Twenty-five. The Making of a Tree Art Bench
January 1st, 2012. After exploring a lot of design options, both functional and sculptural, and with many choices and indecisions, the project is now underway. I finally decided to make a large seating bench that could serve in a public space, possibly in the lobby of an historic, and monumentally rustic, inn?
I began taking photographs in the workshop after selecting trees, some new ones for this project and others I had previously prepared then not used for other projects.
I’ve decided to publish this documentation as the project proceeds, as a”work-in-progress,” similar to what I did in documenting the making of the trestle table a year of so ago.
Getting started by selecting component pieces, each a lodgepole pine tree trunk–four “swan’s necks” and one “tuning fork”.
The drawknife and long arch held in the shaving horse. This is an example of the difficulties, the awkwardness of securing the irregular tree shapes, and of how helpful the shaving horse is.
These four tree trunks will become the bench legs that will also support, I think, slab wood armrests. They were originally prepared for use as dining table legs.
Here are sketches (not very artistic) and notes, some old ideas from my 3-ring design binder combined with new options as my thinking about the piece evolved.
Here I have positioned all the pieces into a design for the backrest of the bench. I’ve joined the two swan’s necks end to end, after drilling a 1 inch hole into each piece and inserting a hardwood dowel to maintain the alignment when I web clamped them together.

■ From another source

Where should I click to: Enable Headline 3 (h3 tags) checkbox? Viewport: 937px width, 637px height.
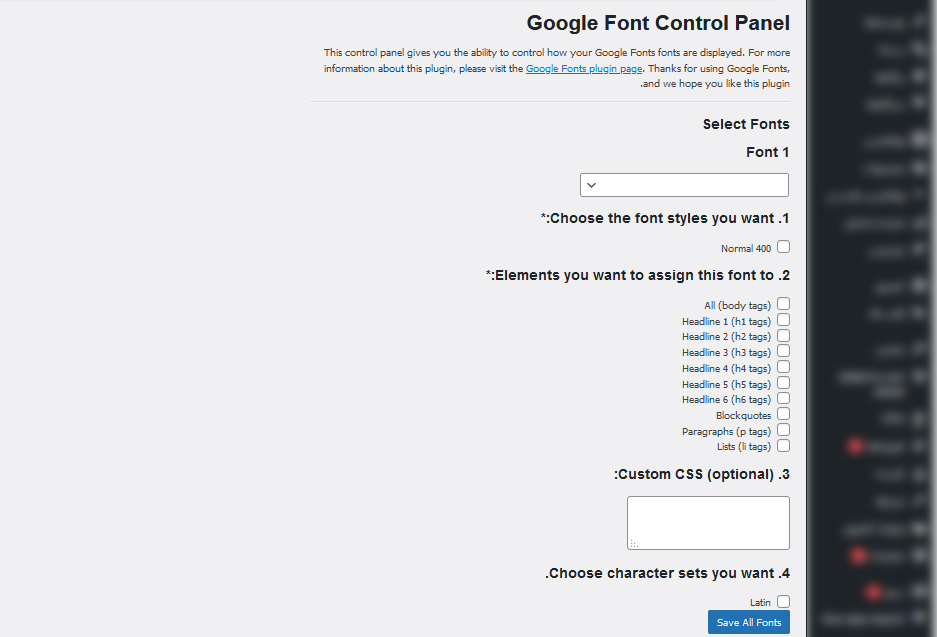point(783,351)
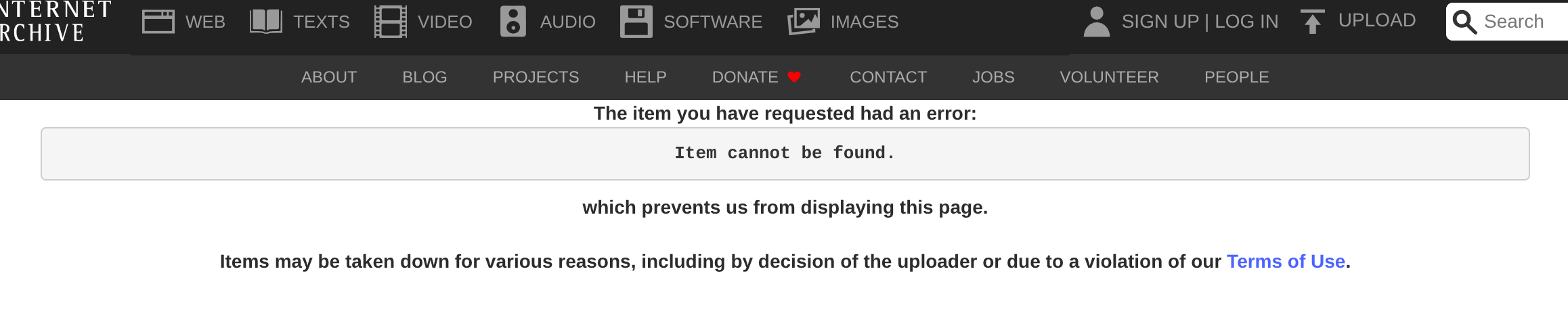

The bench will be about 8 feet long, so I had to add a board to my workbench top to support the swan’s necks. Using the wood clamps this way solved the problem of how to hold the two swan’s necks upright, so I could begin fitting the arch.
After clamping the joint, I marked the pieces with a connecting straight line, so that after I’ve disassembled the joint for gluing I’ll be able to realign it as it was marked. After gluing, I’ll size and shape the joint by hewing and rasping away the excess on the one piece. And I’ll inlay the flat iron piece on the underside.
This piece of flat iron is drilled, holes with with countersinks, for flathead wood screws. It will be concealed, inlaid on the underside of the two swan’s necks to span and reinforce the end to end joinery.
A next challenge was to place the arched tree trunk on top of the swan’s necks to make the joints. That’s a recurring challenge because hand holding and clamping the irregular shapes securely isn’t easy, but necessary to cutting and fitting the joints repeatedly.
At this end of the arch, I decided to make a shallow mortise to secure the joint, again making an alignment mark.
Here I’m using a Japanese rip saw to make a “mated cut,” a coped joint in which the saw is cutting both the arch and the swan’s neck at the same time. This takes repeated passes, using a wedge to prevent the saw kerf from pinching the saw blade as the cut progresses.
After the mated cuts were done, I laid the clamped pieces flat on the bench and drilled a 7/8″ hole from the underside of each swan’s neck and up into the end of each arch to reinforce the joint. The dowels are extra long so I can twist them out for gluing. I’ll wait until the other pieces have been dry fitted and joined, so i can glue, clamp, and dowel them all at one time.
The web clamp secures the joint as the dowel is inserted without glue until the other components of the backrest are dry fitted and joined. The black line on the swan’s neck shows both the location of the drilling and the alignment for entry into the end of the arch.